Species of flowering plant

Amaranthus graecizans, the Mediterranean amaranth or short-tepalled pigweed, is an annual species in the botanical family Amaranthaceae. It is native to Africa, southern Europe, East Asia to India and Central Asia. It is naturalized in North America. More general common names include tumbleweed and pigweed.

==Description==
Amaranthus graecizans is an annual herb that grows up to 50 cm tall. Stems are branched from base, glabrous or covered with crisped hairs. The flowers are unisexual and are yellow with round black seeds that are 1–1.25 mm.

==Habitat==
Amaranthus graecizans grows in warm temperate zones where it can be found at elevations up to 2400 m. It grows rapidly after rain and can be found on disturbed ground in the vicinity of human and livestock settlements as well as seasonally flooded sandy flats.

==Uses==
The edible leaves are used as a vegetable throughout Africa and the Middle East.
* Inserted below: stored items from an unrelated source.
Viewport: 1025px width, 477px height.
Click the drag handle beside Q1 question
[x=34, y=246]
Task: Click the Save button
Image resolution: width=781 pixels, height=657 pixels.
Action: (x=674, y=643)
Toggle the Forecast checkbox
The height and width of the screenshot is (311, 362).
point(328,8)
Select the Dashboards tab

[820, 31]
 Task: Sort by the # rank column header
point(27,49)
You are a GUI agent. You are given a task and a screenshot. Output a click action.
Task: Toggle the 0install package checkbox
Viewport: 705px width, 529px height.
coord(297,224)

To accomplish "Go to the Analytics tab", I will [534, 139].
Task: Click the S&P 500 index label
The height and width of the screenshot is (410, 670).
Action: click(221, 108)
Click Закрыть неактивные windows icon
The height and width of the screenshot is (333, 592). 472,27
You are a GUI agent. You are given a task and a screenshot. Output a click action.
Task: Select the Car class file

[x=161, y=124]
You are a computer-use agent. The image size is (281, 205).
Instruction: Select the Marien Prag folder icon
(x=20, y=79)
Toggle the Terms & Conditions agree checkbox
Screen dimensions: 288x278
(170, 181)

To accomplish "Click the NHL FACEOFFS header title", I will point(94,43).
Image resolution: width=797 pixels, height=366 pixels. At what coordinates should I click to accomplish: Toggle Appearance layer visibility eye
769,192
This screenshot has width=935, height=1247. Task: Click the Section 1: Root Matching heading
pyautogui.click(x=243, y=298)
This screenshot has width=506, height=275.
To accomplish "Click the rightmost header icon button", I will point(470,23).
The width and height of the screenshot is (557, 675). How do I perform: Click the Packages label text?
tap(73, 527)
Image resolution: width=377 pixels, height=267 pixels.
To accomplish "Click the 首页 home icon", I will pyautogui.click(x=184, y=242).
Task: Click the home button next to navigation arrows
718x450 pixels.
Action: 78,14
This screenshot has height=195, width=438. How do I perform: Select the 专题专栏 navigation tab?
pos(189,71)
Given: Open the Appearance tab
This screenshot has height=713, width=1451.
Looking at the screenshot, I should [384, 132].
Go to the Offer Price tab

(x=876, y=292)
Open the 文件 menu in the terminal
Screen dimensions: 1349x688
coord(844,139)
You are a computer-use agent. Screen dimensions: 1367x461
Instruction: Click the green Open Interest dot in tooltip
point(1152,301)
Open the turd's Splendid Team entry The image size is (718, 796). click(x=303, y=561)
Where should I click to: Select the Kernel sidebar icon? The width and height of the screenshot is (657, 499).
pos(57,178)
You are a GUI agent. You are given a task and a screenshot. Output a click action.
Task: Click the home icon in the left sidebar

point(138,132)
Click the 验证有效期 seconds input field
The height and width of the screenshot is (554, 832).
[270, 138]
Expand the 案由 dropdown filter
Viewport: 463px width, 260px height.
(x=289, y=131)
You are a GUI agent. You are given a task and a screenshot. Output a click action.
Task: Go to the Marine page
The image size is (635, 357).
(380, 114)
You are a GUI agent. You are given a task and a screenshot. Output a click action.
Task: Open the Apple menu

It can be eaten raw, but was more often cooked, or added to sauces and stews. A common way to cook Amaranthus graecizans was to cook it in buttermilk, or to squeeze fresh lime-juice over it. The seeds are starchy and can also be eaten

Leaves, stems and seeds may be eaten raw and cooked, the leaves have a high nutritional value.
When grown on nitrogen-rich soils they are known to concentrate nitrates in the leaves,
especially noticeable on land where nitrate fertilizer is used.